§ **EXTRACT PROVIDED**
Eklavya : Enter Darknet

My first step into the world of Machine Learning.

Posted by Sarrah Bastawala on November 24, 2021 · 16 mins read

ENTER DARKNET

This blog is about our project in the Eklavya Mentorship Program by SRA VJTI.
Here we have documented our journey through the world of Darknet and we hope that this will be a great starting point for others who wish to explore it!

Intro Image

Note: Editing skills are applied on images under professional guidance to make project seem cooler than it appears and should not be taken seriously

About This Project

Aim

The main aim of the project was to explore the darknet framework and its uses in deep learning and object detection, thereby applying our knowledge to the use of image classification using a CNN model.

Domains Explored In This Project

  • Deep Learning and Convolutional Neural Networks.
  • Image Classification and Object Detection.
  • Image Processing.
  • Computer Vision.

What Is Darknet ?

Darknet is an open source neural network framework written in C and CUDA. Basically, we spent a total of six weeks researching and understanding about this framework, as compared to other more commonly known libraries such as Tensorflow and Keras, it is fast, easy to install, and supports CPU and GPU computation. Based on this blog, if you too would like to try tyour hand at using it for your AI expeditions, you can find the source on GitHub.

Darknet Logo

The darknet framework has a variety of uses, the most prominent ones being object detection and image classification.
It is used to classify images ImageNet challenge or to train a classifier on CIFAR-10 dataset.

§ **RECORDS SHOWN**
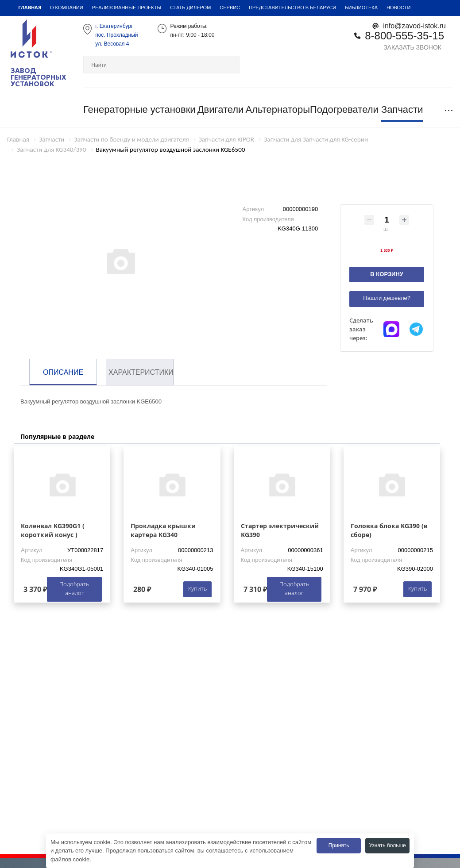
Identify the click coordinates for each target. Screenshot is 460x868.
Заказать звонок (412, 47)
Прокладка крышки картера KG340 (163, 530)
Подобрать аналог (74, 588)
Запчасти (402, 109)
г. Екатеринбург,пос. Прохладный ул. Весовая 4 (116, 35)
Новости (398, 7)
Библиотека (361, 7)
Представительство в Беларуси (292, 7)
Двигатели (220, 109)
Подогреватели (344, 109)
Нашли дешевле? (387, 298)
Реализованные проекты (127, 7)
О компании (66, 7)
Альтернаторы (278, 109)
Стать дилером (190, 7)
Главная (30, 7)
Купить (197, 588)
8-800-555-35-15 (404, 35)
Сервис (230, 7)
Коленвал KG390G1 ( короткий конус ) (53, 530)
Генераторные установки (139, 109)
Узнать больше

§ **TO BE DONE**
• a. Answer these questions about the Darknet blog post.
(i) Which mentorship program was the project part of?
(ii) In which languages is Darknet written?
(iii) For how many weeks did the team research the framework?
• b. Render every line of the listing that follows the Darknet blog post as a JSON list of strings, one string per line, with blank lines omitted. Leave out the picture.

§ **SOLUTIONS BELOW**
• a.
(i) The Eklavya Mentorship Program by SRA VJTI.
(ii) C and CUDA.
(iii) Six weeks.

• b.
[
  "Identify the click coordinates for each target. Screenshot is 460x868.",
  "Заказать звонок (412, 47)",
  "Прокладка крышки картера KG340 (163, 530)",
  "Подобрать аналог (74, 588)",
  "Запчасти (402, 109)",
  "г. Екатеринбург,пос. Прохладный ул. Весовая 4 (116, 35)",
  "Новости (398, 7)",
  "Библиотека (361, 7)",
  "Представительство в Беларуси (292, 7)",
  "Двигатели (220, 109)",
  "Подогреватели (344, 109)",
  "Нашли дешевле? (387, 298)",
  "Реализованные проекты (127, 7)",
  "О компании (66, 7)",
  "Альтернаторы (278, 109)",
  "Стать дилером (190, 7)",
  "Главная (30, 7)",
  "Купить (197, 588)",
  "8-800-555-35-15 (404, 35)",
  "Сервис (230, 7)",
  "Коленвал KG390G1 ( короткий конус ) (53, 530)",
  "Генераторные установки (139, 109)",
  "Узнать больше"
]